Order model — aggregation, composition, and dependency
A small domain model that exercises every relationship-end adornment that confuses first-time UML readers — filled diamond for composition, hollow diamond for aggregation, plain association, and a dashed dependency.
For the domain modeller
Why the diamonds are not interchangeable
UML's two diamond shapes encode genuinely different lifetime semantics, and they're the single most-confused pair on the notation.
Composition (filled diamond) means the part dies with the whole: when an Order is deleted, its LineItems are deleted with it — the line items have no independent existence. The filled diamond sits at the Order (whole) end of *--, regardless of which id the author typed first.

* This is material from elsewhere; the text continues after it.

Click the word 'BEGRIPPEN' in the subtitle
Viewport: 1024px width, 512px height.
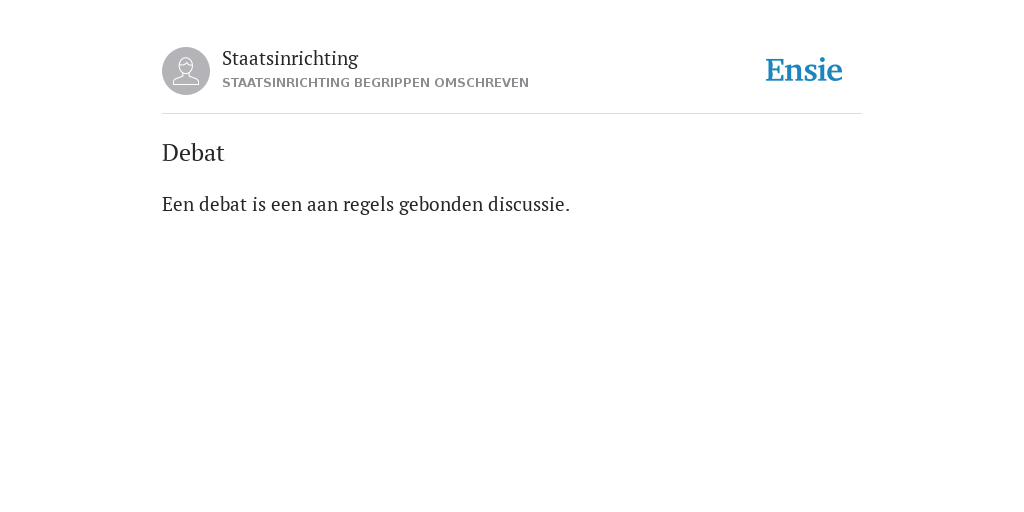[392, 83]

Aggregation (hollow diamond) means the part outlives the whole: an Address exists in its own right and a Customer aggregating it is just a structural reference — deleting the customer should not delete the address.
Plain association (no diamond) is just "these two types are structurally linked" — the line carries multiplicity (1 ↔ *) and a name (places) but makes no claim about ownership.
Dependency (dashed + open arrow) says Order uses TaxPolicy without holding a reference to it — typically a method parameter or a transient call. The dashed line distinguishes a using-relationship from a structural one at a glance.
The {readOnly}, {static}, and {abstract} property strings render as the standard UML annotations; count is underlined to mark it as class-scope.